* **PAGE EXCERPT**
● ● ● ● ● ● ●

A recent study describes how the compound was discovered from a large screen for SMN2 modulators in a nerve cell model, followed by several rounds of chemical optimization to increase potency and brain-targeting capacity while minimizing toxicity.
The approval of Biogen‘s Spinraza (nusinersen) was a breakthrough for SMA patients, and it remains the only approved treatment for the disease. However, other pharmaceutical companies are developing alternative approaches, such as gene therapy, or compounds that work on the same principle as Spinraza but with improved pharmacological properties (e.g. better route of administration, improved potency or fewer side effects).
DNA is first transformed into pre-messenger RNA (pre-mRNA), which is then processed to create a mature mRNA molecule. This process is called RNA splicing. Once mRNA molecules are produced, a process called translation begins and gives rise to proteins.
During splicing, introns (the part of the pre-mRNA that does not code for proteins) are removed and exons (the part that does) are joined together. This phenomenon allows for a single gene to give rise to many different proteins.
By altering this mechanism, LMI070 enables the SMN2 gene to produce more copies of a full-length functional survival motor neuron (SMN) protein, the faulty protein in people with SMA.

● ● ● ● ● ● ●

* **SUPPLIED RECORDS**

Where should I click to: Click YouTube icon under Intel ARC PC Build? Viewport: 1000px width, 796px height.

● ● ● ● ● ● ●

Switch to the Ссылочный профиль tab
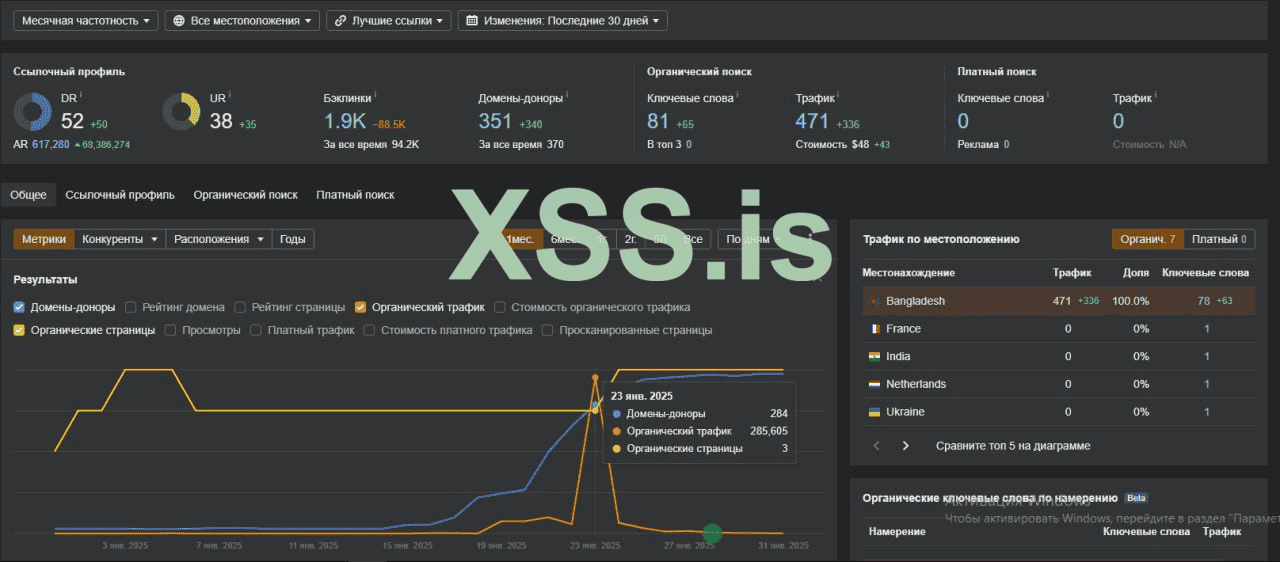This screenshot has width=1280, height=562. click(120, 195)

● ● ● ● ● ● ●

* **TASK DETAILS**
Go on with the page excerpt about LMI070 and spinal muscular atrophy, starting right after its last sentence.

* **REPLY TO THE EXERCISE**
LMI070 was discovered by Novartis after screening some 1.4 million compounds for those that could increase the production of SMN protein in a nerve cell model in vitro (in a laboratory dish).
The present study describes how this screening was done and how the lead compound was developed. Starting from the best hit identified in the screening, called pyridazine, researchers at Novartis initiated an optimization program where they performed small chemical changes to the molecule to see if they could optimize its properties.
Their efforts were focused on “maximizing cellular potency, improving in vivo exposure through reducing [body] clearance and increasing permeability” of the compound, in particular its ability to reach the brain.
One of their main goals was to reduce the compound’s toxicity. Researchers observed that the initial molecule (pyridazine) was toxic because it bound to a protein important for heart function (called hERG); as such, they tried to alter its chemical structure to reduce its affinity with this protein.
After several rounds of chemical testing and the creation of multiple modified drug versions, one lead compound — LMI070 — was taken forward for efficacy studies in a mouse model of SMA with early-onset and severe disease.
LMI070 was the candidate that better balanced low toxicity with greater potency and a favorable pharmacokinetic profile (uptake, distribution, metabolism and clearance by the body), in particular an improved ability to enter the brain.
Importantly, mice with severe SMA that began receiving oral treatment with LMI070 a few days after birth began to produce greater amounts of SMN protein in the brain, which translated into weight gain and extended lifespan.
“[S]plicing modulation via oral administration of small molecule SMN2 splicing modulators was a viable therapeutic strategy for the treatment of SMA,” researchers said.
These promising preclinical results supported the progression of LMI070 into clinical trials.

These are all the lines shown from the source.